Les règles de cumul étant établies par le code pénal, nul choix ne peut être effectué selon des calculs d’opportunité sans risquer un détournement de procédure destiné à esquiver la dépénalisation du financement illicite. Partant, la qualification générale ne peut servir de rattrapage d’une qualification spéciale non réprimée : c’est cette dernière qui doit primer en cas de conflit. Une possibilité toutefois : lorsque les deux qualifications auraient pu être cumulées au stade de la condamnation, elles peuvent également l’être au stade de la poursuite.

La Cour de cassation valide, sur ce point, le raisonnement tenu par les juges du fond. Ainsi, lorsque la loi a, postérieurement aux faits reprochés, abrogé une infraction pénale, les mêmes faits peuvent être poursuivis sous une autre qualification et punis des peines prévues par celle-ci dès lors que les deux qualifications auraient pu être cumulées au stade de la condamnation si la première n’avait pas été abrogée.

Si le cumul est possible, alors le choix dans la qualification l’est aussi.

Encore faut-il savoir selon quelles règles le cumul est admis. En effet, la cour d’appel, appliquant des règles de cumul, se trouve partiellement censurée, manquant de mobiliser les récentes décisions de la Cour de cassation en la matière.
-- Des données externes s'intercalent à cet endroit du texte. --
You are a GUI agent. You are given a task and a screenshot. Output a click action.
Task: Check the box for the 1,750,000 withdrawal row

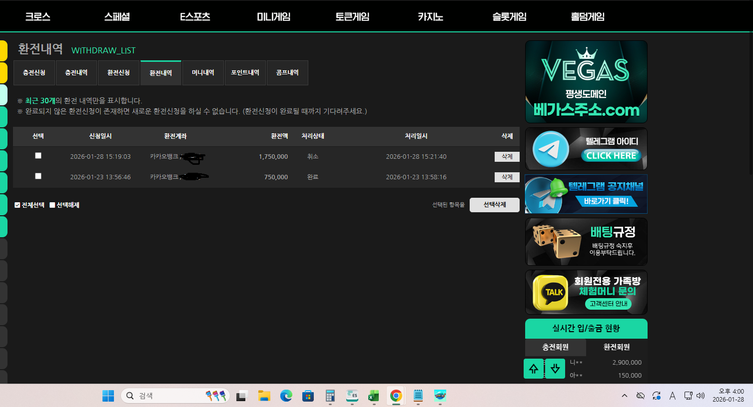tap(38, 156)
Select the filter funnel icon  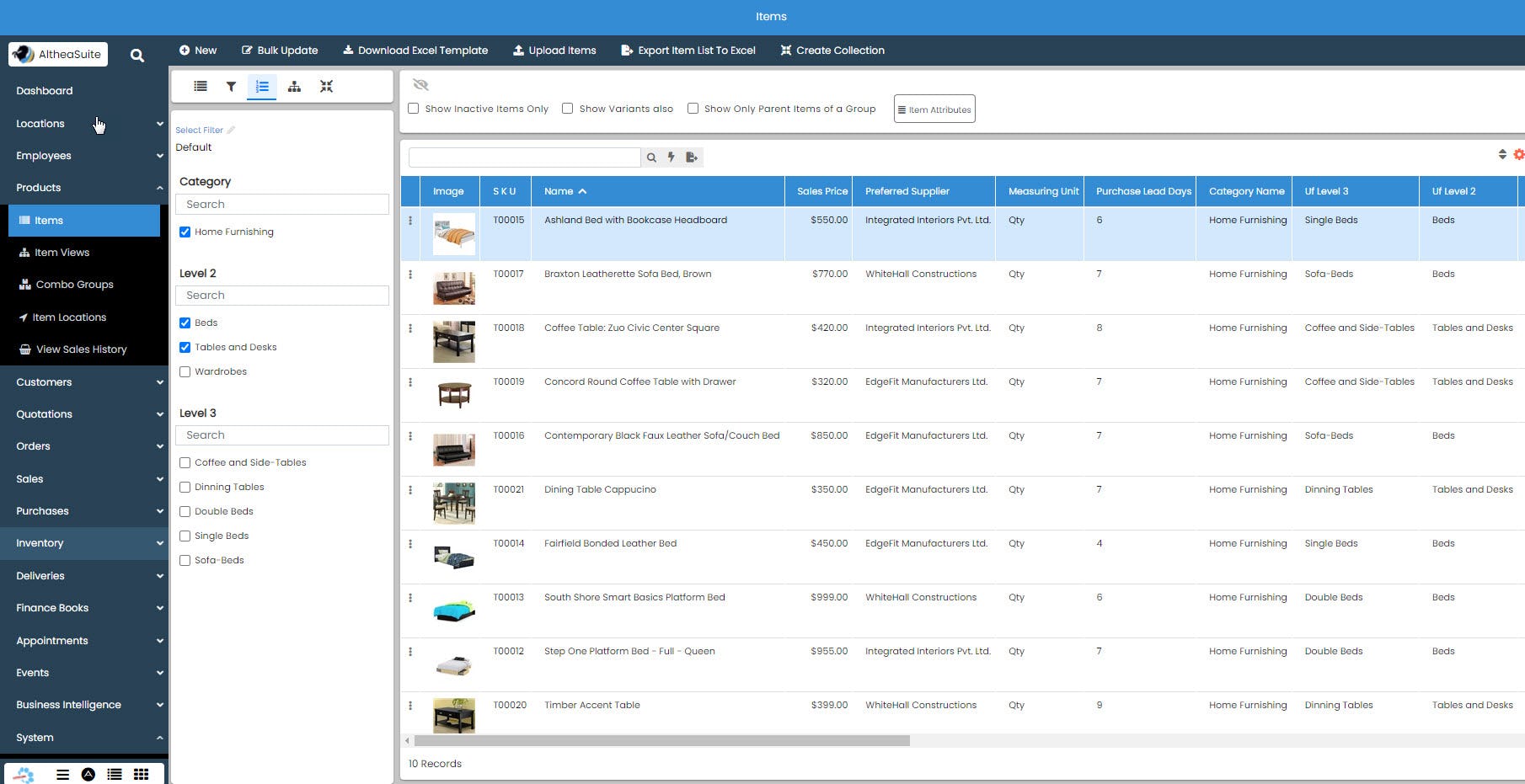click(x=231, y=87)
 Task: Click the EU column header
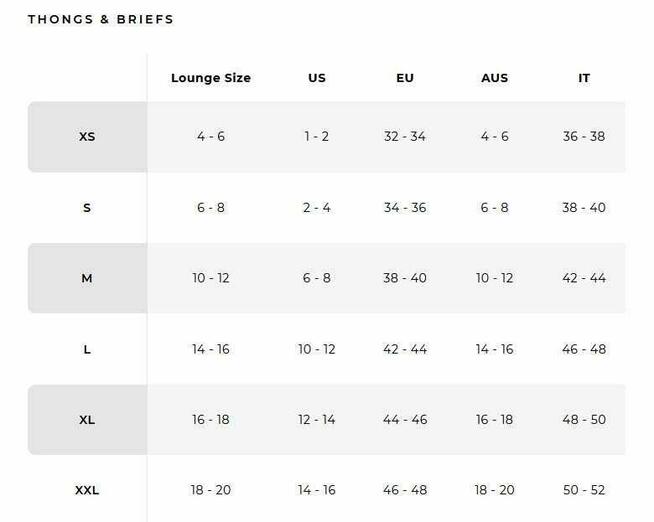pyautogui.click(x=405, y=78)
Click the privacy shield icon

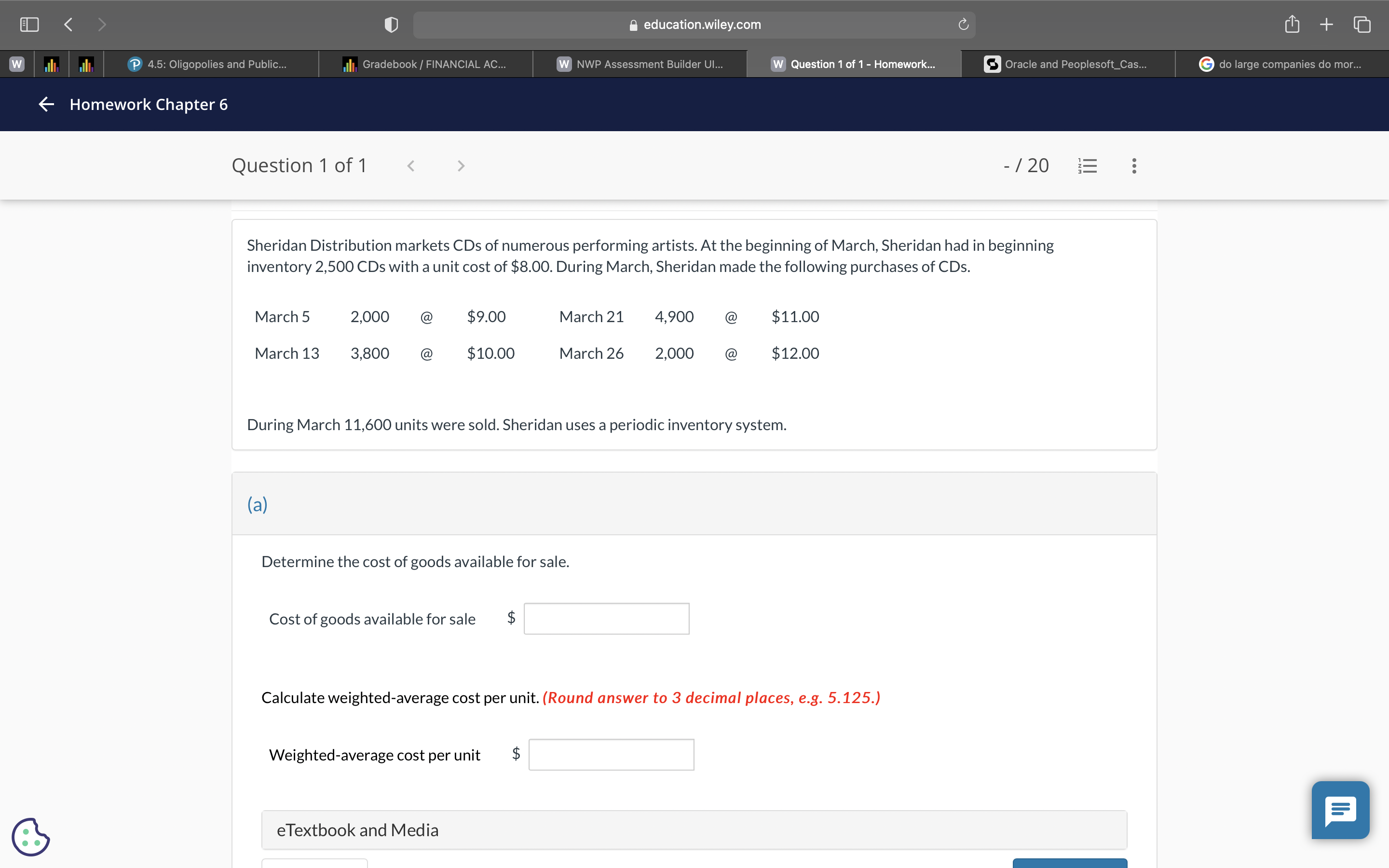[x=391, y=25]
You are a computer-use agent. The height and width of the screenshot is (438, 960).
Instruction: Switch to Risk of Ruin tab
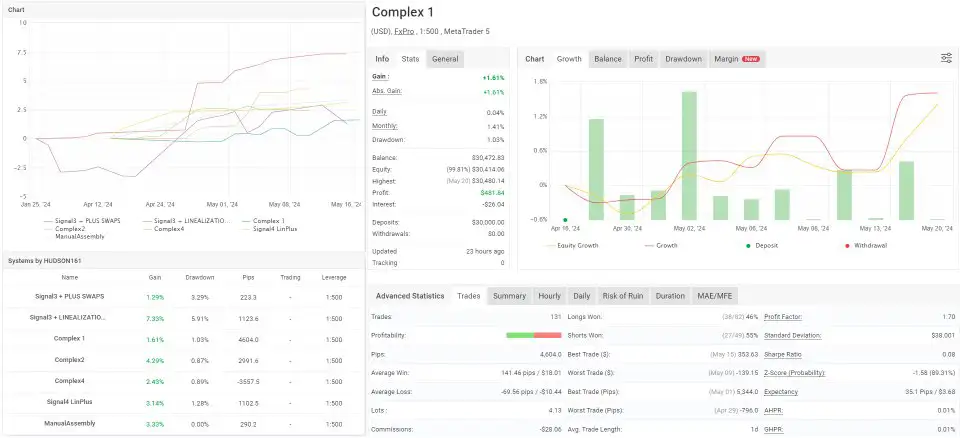[x=625, y=296]
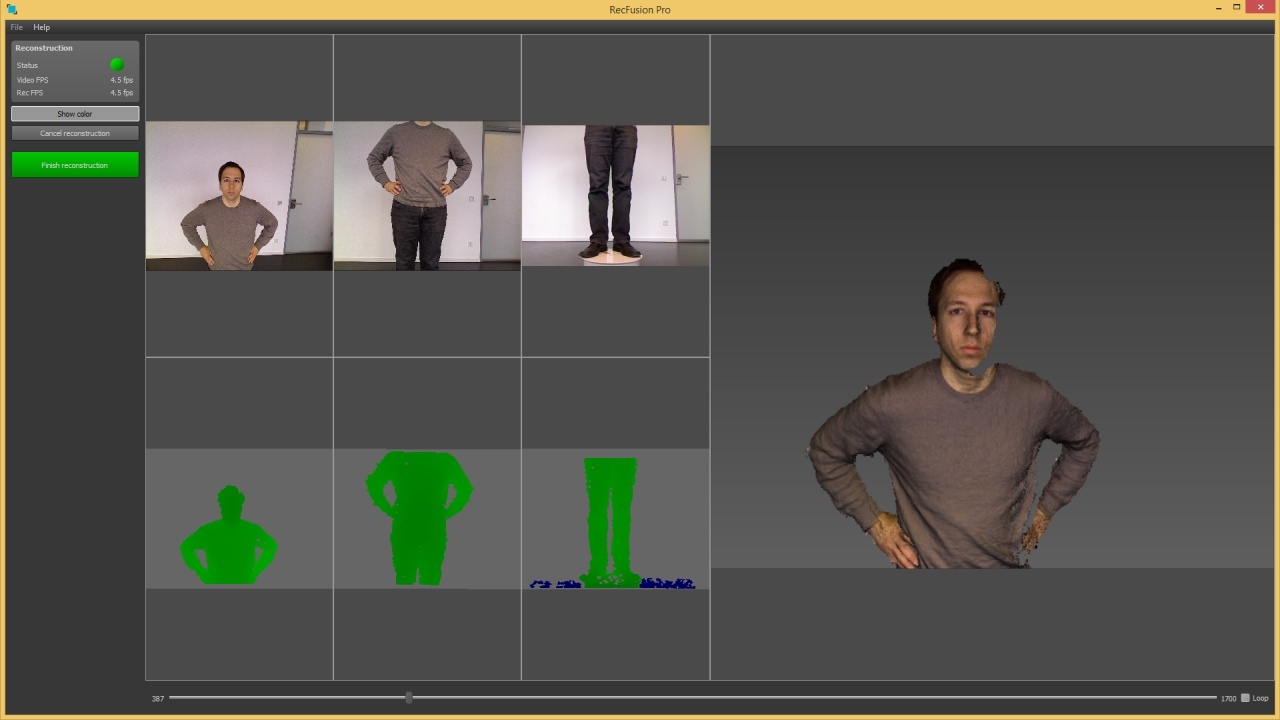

Le cumul des qualifications : application des critères posés par les arrêts du 15 décembre 2021

La Cour d’appel de Paris, dans sa décision du 15 mars 2023, s’est fondée sur une solution révolue de la chambre criminelle (Crim. 8 déc. 2015, n° 14-85.548, Dalloz actualité, 22 déc. 2015, obs. C. Benelli-de Bénazé ; D. 2016. 2424, obs. G. Roujou de Boubée, T. Garé, C. Ginestet, M.-H. Gozzi, L. Miniato et S. Mirabail ; RDI 2016. 86, obs. G. Roujou de Boubée ; AJ pénal 2016. 149, obs. R. Leost ; Dr. pénal 2016. Comm. 32, note J.-H. Robert). Pour estimer que les conditions d’une double poursuite étaient réunies, elle s’est appuyée sur le fait que les deux qualifications en présence différaient dans leurs éléments constitutifs et protégeaient chacune des intérêts sociaux distincts. Or, dès 2016 et sous l’impulsion européenne de l’arrêt Zolotoukhine c/ Russie de 2009, la chambre criminelle abandonnait le critère des « intérêts sociaux distincts » (CEDH, gr. ch., 10 févr. 2009, Sergueï Zolotoukhine c/ Russie, n° 14939/03, D. 2009. 2014 , note J. Pradel ; RSC 2009. 675, obs. D. Roets ; RD publ. 2010. 873, note Surrel ; JCP 2009. I. 143, chron. Sudre).

Elle jugeait alors que « les faits qui procèdent de manière indissociable d’une action unique caractérisée par une seule intention coupable ne peuvent donner lieu, contre le même prévenu, à deux déclarations de culpabilité de nature pénale, fussent-elle concomitantes » (Crim. 26 oct. 2016, n° 15-84.552, Dalloz actualité, 7 nov. 2016, obs. S. Fucini ; D. 2016. 2217 ; ibid. 2017. 2501, obs. G. Roujou de Boubée, T. Garé, C. Ginestet, M.-H. Gozzi, S. Mirabail et E. Tricoire ; AJ pénal 2017. 35, obs. J. Gallois ; RSC 2016. 778, obs. H. Matsopoulou ; JCP 2017. 16, note N. Catelan ; Dr. pénal 2017. Comm. 1, note P. Conte ; Rev. pénit. 2016. 935, obs. O. Décima ; ibid. 941, obs. G. Beaussonie).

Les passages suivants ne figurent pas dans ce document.